* **Dataset extract**:
┌──
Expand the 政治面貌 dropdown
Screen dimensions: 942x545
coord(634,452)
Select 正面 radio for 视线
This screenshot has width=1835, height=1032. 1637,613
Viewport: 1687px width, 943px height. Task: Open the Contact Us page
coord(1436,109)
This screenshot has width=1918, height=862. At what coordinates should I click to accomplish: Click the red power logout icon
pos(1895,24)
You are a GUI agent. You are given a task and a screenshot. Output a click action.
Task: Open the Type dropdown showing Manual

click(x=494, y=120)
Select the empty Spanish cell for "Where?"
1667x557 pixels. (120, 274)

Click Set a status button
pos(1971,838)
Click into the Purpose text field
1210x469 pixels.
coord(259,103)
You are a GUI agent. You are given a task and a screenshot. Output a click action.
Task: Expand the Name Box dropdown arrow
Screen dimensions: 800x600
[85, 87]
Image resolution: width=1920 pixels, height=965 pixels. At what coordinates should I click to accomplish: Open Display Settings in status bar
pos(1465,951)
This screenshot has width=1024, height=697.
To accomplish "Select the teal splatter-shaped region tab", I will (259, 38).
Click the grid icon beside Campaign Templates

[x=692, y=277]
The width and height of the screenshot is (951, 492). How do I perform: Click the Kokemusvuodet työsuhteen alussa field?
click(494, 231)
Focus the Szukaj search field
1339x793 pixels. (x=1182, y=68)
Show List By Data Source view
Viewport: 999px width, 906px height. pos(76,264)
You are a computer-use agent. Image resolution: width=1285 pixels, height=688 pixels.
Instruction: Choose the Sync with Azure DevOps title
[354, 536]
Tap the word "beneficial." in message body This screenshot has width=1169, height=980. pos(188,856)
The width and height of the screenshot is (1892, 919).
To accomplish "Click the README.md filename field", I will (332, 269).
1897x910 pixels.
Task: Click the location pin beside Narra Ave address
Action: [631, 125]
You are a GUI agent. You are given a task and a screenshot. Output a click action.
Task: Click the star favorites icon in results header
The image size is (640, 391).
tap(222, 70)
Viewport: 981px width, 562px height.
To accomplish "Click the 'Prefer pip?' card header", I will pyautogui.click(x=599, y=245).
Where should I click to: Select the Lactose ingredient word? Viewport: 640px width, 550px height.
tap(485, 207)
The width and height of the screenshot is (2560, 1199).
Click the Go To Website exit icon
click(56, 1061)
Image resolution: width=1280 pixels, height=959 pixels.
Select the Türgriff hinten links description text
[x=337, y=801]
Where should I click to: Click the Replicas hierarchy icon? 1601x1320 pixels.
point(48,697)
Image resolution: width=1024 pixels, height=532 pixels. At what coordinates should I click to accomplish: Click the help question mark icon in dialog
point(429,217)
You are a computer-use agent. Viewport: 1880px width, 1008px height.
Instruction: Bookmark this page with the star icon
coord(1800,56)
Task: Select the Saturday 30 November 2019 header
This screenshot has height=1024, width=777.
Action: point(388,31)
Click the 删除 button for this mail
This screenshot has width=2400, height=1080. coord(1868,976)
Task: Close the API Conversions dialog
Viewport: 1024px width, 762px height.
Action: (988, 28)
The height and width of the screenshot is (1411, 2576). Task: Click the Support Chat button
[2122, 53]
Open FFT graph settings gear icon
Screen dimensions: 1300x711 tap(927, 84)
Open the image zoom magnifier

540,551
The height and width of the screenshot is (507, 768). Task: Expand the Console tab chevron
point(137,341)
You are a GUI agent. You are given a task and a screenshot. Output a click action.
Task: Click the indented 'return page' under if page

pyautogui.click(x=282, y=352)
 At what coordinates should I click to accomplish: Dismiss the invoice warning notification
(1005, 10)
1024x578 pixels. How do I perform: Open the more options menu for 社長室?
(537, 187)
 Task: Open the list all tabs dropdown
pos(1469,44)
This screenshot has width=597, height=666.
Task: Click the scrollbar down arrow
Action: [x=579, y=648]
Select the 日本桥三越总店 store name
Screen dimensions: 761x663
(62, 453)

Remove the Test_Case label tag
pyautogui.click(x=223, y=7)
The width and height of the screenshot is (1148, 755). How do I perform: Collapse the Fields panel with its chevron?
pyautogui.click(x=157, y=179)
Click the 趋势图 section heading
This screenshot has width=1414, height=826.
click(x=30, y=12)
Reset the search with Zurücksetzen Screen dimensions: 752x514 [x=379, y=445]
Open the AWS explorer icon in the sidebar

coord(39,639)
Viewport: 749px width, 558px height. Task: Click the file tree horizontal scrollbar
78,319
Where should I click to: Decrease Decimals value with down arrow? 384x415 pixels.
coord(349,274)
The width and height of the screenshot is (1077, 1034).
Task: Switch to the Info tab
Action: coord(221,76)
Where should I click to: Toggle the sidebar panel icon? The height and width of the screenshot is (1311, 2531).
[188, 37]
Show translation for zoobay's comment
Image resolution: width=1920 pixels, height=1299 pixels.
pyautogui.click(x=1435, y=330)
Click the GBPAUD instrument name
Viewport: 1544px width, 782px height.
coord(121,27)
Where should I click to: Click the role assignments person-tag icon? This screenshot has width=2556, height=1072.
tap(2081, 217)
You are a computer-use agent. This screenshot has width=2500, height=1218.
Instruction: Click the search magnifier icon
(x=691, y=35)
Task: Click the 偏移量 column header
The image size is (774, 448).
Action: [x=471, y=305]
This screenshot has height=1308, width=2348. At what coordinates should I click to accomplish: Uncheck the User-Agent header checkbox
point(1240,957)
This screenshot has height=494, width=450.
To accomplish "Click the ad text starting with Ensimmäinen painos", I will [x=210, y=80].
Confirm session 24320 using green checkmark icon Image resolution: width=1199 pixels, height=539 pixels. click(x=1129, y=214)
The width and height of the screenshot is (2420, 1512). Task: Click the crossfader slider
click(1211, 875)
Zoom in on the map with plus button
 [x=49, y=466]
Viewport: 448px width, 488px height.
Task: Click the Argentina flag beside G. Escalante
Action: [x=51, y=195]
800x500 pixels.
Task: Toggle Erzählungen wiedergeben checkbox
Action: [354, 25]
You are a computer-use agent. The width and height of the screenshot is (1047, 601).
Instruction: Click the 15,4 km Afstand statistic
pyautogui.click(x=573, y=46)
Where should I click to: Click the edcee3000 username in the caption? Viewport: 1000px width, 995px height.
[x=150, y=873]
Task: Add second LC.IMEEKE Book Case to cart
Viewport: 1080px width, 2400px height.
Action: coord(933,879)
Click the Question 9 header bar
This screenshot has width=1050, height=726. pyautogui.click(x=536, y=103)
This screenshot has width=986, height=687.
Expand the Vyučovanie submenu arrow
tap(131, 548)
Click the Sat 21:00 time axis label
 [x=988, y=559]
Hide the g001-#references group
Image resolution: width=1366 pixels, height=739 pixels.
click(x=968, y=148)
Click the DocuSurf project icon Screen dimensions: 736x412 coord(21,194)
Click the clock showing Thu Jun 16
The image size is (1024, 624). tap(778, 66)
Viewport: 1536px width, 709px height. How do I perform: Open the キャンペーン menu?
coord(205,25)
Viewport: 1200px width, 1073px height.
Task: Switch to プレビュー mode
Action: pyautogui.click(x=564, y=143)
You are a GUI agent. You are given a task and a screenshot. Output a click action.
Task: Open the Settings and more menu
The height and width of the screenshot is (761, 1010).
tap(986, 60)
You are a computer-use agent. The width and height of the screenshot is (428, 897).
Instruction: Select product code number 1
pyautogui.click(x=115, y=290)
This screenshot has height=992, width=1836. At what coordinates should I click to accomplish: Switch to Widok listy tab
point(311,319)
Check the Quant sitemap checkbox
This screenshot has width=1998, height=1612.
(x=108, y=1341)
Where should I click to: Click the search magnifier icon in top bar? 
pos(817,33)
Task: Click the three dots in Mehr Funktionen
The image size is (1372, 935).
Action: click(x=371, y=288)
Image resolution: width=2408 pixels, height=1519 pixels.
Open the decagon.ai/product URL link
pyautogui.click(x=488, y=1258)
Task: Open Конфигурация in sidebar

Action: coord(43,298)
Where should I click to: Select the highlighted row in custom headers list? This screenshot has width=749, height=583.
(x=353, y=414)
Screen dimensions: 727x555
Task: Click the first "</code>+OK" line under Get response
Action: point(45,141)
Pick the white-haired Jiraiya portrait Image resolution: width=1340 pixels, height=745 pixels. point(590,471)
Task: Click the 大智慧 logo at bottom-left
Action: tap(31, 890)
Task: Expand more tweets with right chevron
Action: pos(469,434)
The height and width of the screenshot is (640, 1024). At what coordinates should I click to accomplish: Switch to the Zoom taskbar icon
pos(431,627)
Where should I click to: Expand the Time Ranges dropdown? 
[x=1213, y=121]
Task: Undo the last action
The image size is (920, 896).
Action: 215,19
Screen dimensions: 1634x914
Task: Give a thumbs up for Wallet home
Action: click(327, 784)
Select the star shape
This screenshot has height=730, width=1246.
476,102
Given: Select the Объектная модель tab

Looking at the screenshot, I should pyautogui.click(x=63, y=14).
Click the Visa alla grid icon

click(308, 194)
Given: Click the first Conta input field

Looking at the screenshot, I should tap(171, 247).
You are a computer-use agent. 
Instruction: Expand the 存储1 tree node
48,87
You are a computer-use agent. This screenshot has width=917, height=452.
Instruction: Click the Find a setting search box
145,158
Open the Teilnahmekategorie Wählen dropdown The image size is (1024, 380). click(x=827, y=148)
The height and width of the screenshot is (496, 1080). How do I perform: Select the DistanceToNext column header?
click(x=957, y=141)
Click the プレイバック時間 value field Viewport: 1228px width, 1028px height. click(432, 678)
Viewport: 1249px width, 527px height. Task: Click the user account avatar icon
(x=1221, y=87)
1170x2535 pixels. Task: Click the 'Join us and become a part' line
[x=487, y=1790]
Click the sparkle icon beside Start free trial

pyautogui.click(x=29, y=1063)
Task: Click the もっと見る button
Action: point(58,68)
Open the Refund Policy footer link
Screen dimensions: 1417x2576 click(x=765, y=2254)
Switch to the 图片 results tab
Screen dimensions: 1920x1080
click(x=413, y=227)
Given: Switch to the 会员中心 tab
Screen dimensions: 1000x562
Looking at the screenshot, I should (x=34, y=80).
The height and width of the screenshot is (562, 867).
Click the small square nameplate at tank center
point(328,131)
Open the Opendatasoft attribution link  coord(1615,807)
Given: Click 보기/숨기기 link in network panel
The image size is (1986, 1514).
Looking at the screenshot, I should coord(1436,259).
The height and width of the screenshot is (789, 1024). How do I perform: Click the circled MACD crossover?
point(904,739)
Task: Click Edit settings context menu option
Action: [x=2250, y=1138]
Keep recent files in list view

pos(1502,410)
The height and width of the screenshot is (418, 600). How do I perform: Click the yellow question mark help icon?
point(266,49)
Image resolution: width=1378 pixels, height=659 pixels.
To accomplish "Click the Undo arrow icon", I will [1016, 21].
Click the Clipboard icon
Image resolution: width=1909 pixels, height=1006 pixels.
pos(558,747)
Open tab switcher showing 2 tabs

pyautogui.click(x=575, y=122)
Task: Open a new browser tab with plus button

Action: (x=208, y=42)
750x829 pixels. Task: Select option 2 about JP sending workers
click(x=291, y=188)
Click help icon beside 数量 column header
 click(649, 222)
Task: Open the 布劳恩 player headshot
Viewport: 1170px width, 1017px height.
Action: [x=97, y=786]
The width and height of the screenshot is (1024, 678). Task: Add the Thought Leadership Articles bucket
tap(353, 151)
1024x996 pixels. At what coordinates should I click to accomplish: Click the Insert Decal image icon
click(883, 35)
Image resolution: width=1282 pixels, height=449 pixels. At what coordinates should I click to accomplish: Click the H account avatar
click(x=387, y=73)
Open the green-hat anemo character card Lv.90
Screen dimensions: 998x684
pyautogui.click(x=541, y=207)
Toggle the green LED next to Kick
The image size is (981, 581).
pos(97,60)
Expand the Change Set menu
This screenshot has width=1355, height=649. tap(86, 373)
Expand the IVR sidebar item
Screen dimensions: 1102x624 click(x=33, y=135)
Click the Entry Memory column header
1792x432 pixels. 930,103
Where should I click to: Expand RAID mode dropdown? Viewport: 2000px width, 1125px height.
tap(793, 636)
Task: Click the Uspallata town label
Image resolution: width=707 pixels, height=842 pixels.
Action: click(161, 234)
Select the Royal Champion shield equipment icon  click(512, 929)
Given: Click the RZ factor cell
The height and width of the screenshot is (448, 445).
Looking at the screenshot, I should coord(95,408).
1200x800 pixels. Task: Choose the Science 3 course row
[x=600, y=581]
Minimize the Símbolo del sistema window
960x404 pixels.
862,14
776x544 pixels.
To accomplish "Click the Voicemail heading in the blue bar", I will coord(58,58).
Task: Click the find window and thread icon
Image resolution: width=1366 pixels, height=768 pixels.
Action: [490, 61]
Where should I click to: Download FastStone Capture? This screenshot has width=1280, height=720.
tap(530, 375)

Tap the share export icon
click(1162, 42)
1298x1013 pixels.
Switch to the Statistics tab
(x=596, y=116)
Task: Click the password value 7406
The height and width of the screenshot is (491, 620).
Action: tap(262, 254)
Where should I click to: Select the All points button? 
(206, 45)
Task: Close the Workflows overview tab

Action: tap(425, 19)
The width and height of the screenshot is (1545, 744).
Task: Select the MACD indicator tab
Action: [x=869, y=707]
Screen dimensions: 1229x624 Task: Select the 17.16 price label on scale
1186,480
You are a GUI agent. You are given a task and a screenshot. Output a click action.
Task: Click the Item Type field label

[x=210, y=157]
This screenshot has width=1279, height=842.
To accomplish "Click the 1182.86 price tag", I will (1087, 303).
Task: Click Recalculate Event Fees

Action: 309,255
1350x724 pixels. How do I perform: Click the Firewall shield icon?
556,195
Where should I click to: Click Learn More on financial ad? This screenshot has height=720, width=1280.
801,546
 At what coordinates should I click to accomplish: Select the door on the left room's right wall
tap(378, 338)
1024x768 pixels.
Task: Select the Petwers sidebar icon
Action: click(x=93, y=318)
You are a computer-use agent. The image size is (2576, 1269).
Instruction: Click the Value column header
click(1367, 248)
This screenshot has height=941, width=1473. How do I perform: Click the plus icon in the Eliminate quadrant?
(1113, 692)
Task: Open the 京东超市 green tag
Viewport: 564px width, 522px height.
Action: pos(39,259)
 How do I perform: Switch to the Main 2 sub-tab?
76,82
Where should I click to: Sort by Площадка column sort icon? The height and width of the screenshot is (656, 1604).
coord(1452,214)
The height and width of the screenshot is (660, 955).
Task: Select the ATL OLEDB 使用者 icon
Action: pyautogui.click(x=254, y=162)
└──
* **Description of the task**:
Pull out every line of the items that contains the word "Expand", and copy each one.

* **Finished exercise**:
Expand the 政治面貌 dropdown
Task: Expand the Name Box dropdown arrow
The height and width of the screenshot is (507, 768). Task: Expand the Console tab chevron
Expand the Vyučovanie submenu arrow
Task: Expand more tweets with right chevron
Where should I click to: Expand the Time Ranges dropdown? 
Instruction: Expand the 存储1 tree node
Expand the Change Set menu
Expand the IVR sidebar item
Where should I click to: Expand RAID mode dropdown? Viewport: 2000px width, 1125px height.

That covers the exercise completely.